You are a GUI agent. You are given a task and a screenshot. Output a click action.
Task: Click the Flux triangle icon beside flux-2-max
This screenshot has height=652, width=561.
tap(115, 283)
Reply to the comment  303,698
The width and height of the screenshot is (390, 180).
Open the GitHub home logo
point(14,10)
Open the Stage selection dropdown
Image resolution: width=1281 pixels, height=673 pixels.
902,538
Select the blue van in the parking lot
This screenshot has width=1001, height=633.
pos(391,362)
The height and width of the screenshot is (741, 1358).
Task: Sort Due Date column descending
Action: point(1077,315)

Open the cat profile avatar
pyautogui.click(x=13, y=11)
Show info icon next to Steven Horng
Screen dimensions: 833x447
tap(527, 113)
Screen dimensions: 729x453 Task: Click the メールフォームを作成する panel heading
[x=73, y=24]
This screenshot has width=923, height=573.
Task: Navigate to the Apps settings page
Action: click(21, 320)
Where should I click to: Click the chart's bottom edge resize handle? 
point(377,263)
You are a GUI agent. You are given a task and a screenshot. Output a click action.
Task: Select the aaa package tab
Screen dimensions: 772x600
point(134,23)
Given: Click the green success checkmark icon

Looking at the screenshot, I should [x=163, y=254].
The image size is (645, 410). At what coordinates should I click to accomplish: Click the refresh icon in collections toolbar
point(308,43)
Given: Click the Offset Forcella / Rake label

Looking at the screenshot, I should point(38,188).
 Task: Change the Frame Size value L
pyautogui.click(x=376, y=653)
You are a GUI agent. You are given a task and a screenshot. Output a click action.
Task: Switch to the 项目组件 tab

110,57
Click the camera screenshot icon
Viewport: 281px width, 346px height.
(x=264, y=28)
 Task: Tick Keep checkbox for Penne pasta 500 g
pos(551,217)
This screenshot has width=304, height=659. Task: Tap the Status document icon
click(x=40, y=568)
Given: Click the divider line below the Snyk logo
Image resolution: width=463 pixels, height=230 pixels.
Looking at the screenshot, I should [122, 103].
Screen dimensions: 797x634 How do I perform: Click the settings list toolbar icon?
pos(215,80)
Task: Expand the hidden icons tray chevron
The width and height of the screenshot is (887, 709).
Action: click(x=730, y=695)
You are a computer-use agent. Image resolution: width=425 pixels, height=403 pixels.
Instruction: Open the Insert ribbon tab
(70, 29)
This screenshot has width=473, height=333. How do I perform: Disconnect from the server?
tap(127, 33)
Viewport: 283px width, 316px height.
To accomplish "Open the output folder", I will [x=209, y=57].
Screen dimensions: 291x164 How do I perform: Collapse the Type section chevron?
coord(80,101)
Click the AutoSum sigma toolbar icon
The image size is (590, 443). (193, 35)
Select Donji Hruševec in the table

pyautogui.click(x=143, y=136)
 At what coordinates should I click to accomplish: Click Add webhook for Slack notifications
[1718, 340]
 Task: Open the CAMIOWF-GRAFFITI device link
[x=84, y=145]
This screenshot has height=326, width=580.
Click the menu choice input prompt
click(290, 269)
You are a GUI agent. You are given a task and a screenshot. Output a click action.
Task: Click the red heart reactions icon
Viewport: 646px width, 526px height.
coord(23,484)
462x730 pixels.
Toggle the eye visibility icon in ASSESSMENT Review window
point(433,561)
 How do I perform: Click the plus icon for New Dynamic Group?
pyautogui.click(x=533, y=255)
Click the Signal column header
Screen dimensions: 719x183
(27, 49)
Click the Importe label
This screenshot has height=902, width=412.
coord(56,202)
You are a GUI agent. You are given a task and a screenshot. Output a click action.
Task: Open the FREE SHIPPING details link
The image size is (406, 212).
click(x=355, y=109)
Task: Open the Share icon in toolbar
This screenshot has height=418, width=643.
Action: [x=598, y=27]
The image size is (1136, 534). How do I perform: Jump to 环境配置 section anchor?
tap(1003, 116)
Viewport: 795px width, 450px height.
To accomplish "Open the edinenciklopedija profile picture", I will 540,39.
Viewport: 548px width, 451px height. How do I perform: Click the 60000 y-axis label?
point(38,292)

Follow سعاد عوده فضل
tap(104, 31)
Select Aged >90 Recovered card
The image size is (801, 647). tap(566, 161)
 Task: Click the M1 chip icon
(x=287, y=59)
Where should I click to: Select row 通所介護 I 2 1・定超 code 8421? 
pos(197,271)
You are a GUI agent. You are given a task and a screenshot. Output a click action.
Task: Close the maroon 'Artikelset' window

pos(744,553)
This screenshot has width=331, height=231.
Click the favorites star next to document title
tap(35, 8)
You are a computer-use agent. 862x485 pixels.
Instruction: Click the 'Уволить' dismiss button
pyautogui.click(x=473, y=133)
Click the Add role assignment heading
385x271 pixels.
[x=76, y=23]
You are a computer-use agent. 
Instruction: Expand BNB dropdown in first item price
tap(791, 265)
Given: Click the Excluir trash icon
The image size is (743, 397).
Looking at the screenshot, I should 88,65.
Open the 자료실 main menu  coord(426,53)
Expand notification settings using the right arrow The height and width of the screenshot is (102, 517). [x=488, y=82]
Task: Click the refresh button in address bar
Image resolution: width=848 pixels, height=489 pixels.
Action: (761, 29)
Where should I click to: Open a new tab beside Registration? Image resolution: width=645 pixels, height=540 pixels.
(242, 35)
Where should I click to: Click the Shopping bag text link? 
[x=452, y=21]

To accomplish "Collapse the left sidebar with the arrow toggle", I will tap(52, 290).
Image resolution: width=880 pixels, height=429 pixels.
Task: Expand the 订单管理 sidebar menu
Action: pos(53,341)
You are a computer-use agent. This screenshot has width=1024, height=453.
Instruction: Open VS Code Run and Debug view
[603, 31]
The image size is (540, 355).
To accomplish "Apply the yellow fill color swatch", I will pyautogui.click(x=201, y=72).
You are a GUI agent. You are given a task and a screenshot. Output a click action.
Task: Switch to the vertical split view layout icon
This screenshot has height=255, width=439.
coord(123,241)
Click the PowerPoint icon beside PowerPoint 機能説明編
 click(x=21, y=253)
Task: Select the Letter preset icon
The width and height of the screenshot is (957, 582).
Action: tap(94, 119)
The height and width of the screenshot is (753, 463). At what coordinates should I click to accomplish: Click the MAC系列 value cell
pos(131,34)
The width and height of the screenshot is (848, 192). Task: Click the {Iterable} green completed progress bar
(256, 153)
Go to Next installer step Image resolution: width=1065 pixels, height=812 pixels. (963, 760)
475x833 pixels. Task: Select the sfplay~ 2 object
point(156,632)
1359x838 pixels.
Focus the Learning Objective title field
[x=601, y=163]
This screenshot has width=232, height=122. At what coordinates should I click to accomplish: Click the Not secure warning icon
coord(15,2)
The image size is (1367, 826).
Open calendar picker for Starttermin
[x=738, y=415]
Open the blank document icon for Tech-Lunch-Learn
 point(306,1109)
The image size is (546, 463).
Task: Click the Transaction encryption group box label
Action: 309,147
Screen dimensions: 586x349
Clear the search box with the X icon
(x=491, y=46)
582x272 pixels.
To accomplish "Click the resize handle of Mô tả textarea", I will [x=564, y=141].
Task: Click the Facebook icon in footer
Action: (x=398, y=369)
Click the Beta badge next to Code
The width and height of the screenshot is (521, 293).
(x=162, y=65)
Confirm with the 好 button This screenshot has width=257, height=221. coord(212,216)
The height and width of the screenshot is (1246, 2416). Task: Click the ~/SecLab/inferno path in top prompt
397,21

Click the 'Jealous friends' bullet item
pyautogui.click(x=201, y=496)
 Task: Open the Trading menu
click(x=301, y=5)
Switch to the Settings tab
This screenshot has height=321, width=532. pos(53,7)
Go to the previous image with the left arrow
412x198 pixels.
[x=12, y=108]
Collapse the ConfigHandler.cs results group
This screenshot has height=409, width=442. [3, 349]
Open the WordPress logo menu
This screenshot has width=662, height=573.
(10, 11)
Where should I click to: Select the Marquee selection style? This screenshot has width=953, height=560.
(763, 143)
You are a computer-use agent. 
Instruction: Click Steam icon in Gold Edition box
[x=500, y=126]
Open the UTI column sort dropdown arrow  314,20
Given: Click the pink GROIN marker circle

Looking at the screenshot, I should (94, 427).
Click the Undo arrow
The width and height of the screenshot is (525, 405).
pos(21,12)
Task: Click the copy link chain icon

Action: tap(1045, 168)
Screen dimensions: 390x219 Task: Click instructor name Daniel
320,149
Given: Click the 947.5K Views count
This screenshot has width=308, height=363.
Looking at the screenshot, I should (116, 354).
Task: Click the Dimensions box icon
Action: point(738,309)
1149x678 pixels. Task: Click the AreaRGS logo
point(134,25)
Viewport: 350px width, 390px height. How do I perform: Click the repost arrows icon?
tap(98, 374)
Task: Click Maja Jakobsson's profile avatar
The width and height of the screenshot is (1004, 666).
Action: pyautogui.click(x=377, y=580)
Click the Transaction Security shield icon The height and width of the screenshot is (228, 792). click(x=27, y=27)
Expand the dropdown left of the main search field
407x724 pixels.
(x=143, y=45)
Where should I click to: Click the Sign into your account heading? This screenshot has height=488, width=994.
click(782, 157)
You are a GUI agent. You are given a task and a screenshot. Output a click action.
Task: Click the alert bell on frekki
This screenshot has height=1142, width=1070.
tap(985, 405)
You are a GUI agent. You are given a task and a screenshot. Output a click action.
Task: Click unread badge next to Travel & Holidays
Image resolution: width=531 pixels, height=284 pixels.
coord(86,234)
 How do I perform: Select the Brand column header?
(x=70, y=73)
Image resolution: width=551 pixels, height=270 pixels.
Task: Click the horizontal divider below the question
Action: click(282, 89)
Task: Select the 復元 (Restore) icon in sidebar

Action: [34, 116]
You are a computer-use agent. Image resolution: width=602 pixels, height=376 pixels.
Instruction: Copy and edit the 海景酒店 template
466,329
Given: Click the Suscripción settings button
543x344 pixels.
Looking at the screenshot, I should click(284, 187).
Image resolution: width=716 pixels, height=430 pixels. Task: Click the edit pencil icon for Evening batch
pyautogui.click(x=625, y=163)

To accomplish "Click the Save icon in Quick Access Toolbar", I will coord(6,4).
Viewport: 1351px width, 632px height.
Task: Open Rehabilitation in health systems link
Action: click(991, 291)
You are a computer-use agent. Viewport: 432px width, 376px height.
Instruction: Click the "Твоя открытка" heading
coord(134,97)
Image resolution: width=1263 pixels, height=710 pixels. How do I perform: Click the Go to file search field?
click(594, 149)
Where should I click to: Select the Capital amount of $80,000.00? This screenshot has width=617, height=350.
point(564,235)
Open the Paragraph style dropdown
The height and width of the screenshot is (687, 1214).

- **WHAT THE TASK ASKS**
Using the entries, return every line where the word "computer" can be found.

- **TASK RESULT**
You are a computer-use agent. Image resolution: width=425 pixels, height=403 pixels.
You are a computer-use agent. 862x485 pixels.
You are a computer-use agent. 
You are a computer-use agent. This screenshot has width=1024, height=453.
You are a computer-use agent. 
You are a computer-use agent. Image resolution: width=602 pixels, height=376 pixels.
You are a computer-use agent. Viewport: 432px width, 376px height.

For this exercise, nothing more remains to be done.